## Stored items
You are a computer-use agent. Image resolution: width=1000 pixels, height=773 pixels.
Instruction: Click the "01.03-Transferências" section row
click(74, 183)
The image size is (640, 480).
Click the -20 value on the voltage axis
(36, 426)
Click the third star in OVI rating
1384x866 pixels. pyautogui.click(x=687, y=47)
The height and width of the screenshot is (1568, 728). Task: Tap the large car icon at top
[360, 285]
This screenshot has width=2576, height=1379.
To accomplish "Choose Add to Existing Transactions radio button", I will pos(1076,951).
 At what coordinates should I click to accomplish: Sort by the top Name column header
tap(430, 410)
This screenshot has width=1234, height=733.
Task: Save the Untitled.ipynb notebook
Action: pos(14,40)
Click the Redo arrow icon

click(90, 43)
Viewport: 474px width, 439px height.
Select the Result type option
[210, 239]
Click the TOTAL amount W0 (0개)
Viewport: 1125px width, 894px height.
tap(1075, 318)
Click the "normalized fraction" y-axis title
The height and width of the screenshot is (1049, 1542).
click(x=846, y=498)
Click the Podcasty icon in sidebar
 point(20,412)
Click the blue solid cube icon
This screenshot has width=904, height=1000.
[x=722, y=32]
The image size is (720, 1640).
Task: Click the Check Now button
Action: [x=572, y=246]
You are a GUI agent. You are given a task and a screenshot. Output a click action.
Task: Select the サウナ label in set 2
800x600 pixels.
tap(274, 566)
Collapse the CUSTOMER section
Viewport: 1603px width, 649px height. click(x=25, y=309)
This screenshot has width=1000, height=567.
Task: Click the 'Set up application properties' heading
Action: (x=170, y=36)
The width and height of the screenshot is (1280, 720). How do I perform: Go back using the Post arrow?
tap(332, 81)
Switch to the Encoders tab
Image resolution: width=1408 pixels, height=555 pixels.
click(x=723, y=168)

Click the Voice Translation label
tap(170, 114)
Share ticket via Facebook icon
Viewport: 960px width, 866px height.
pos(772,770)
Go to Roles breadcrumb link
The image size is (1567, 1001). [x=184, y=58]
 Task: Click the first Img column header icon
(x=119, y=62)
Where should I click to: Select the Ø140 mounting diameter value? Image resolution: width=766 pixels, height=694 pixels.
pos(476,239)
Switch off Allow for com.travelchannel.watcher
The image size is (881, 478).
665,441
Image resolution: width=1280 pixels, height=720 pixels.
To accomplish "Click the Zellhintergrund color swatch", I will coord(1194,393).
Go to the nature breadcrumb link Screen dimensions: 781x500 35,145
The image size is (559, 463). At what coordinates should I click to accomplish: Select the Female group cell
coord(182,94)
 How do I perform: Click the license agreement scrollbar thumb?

## Required action
Write out only those lines that fall between the one containing "The image size is (559, 463)." and the end of the entries, the first and last included, exactly as they read.

## Expected answer
The image size is (559, 463). At what coordinates should I click to accomplish: Select the Female group cell
coord(182,94)
 How do I perform: Click the license agreement scrollbar thumb?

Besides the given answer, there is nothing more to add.